> [Opdracht 1] Kopieer uit de uitspraak over de WW-boete letterlijk het stuk dat begint bij "Inhoudsindicatie" en doorloopt tot en met "boete is evenredig.".
> [Opdracht 2] Wat vermeldde de appellant volgens de uitspraak over de WW-boete niet op de werkbriefjes?

> [Tekstfragment]
====================
Home

Centrale Raad van Beroep, 18-04-2012, BW3319, 11-910 WW

Centrale Raad van Beroep, 18-04-2012, BW3319, 11-910 WW

Gegevens

Instantie
Centrale Raad van Beroep
Datum uitspraak
18 april 2012
Datum publicatie
19 april 2012
ECLI
ECLI:NL:CRVB:2012:BW3319
Zaaknummer
11-910 WW
Relevante informatie
Werkloosheidswet [Tekst geldig vanaf 02-08-2022], Werkloosheidswet [Tekst geldig vanaf 02-08-2022] art. 27a

Inhoudsindicatie

Boete. Appellant heeft niet betwist dat hij de op hem rustende inlichtingenplicht heeft geschonden door het niet op de werkbriefjes vermelden van alle door hem gewerkte uren. Het feit dat appellant niet de intentie had om de inlichtingenverplichting te schenden betekent niet dat hem ter zake geen verwijt kan worden gemaakt of dat die verwijtbaarheid als verminderd zou moeten worden aangemerkt. Voor de WW is slechts relevant dat alle gewerkte uren moeten worden opgegeven, hetgeen ook op de werkbriefjes wordt vermeld. Daarover kon geen misverstand bestaan, zodat appellant van het niet nakomen van zijn inlichtingenplicht subjectief een verwijt kan worden gemaakt. De opgelegde boete is evenredig.
====================
> [Verstrekte gegevens]
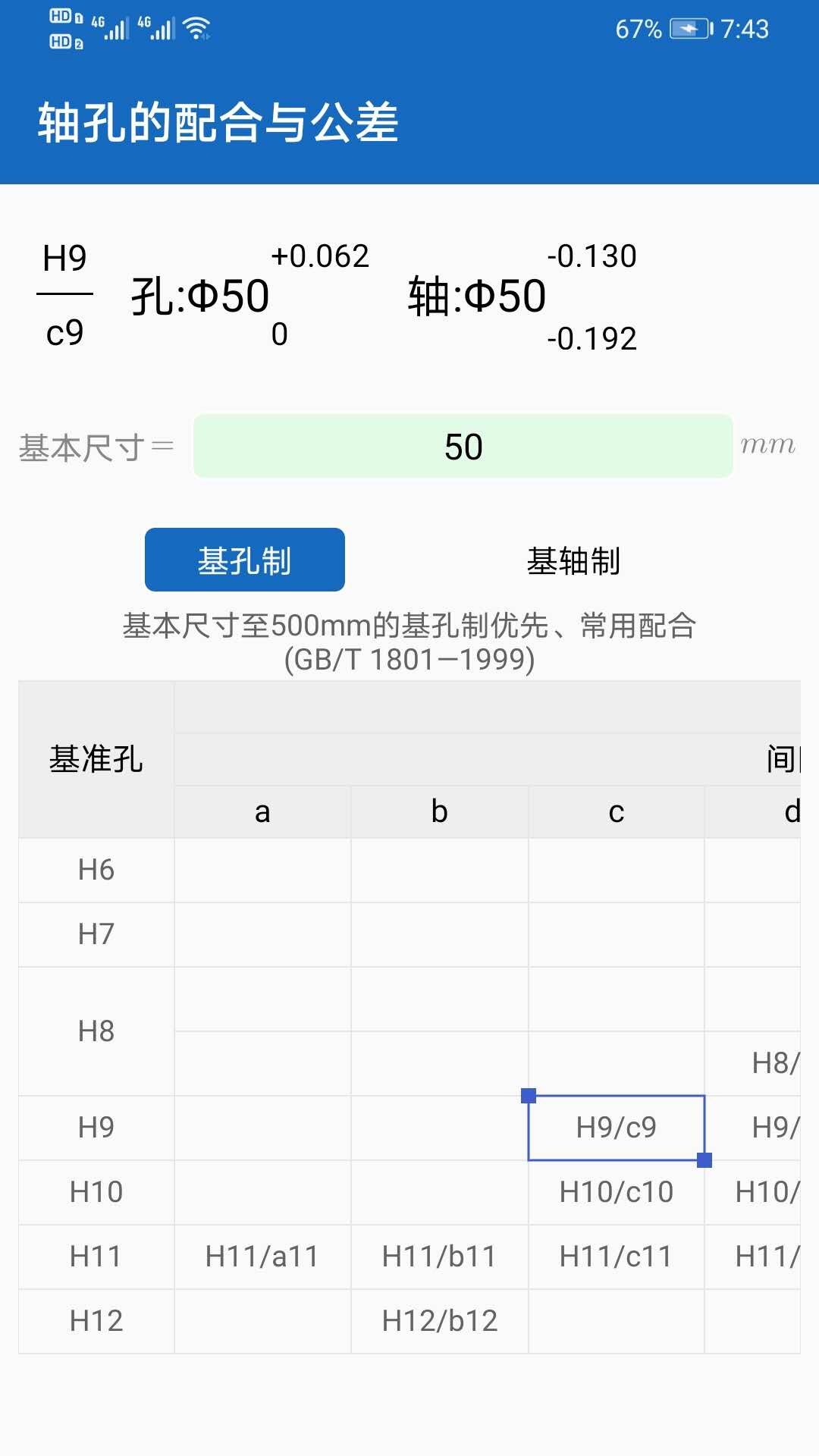This screenshot has height=1456, width=819.
Task: Click column header c in the table
Action: point(616,811)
====================
> [Volledige uitwerking 1]
Inhoudsindicatie

Boete. Appellant heeft niet betwist dat hij de op hem rustende inlichtingenplicht heeft geschonden door het niet op de werkbriefjes vermelden van alle door hem gewerkte uren. Het feit dat appellant niet de intentie had om de inlichtingenverplichting te schenden betekent niet dat hem ter zake geen verwijt kan worden gemaakt of dat die verwijtbaarheid als verminderd zou moeten worden aangemerkt. Voor de WW is slechts relevant dat alle gewerkte uren moeten worden opgegeven, hetgeen ook op de werkbriefjes wordt vermeld. Daarover kon geen misverstand bestaan, zodat appellant van het niet nakomen van zijn inlichtingenplicht subjectief een verwijt kan worden gemaakt. De opgelegde boete is evenredig.

> [Volledige uitwerking 2] Niet alle door hem gewerkte uren.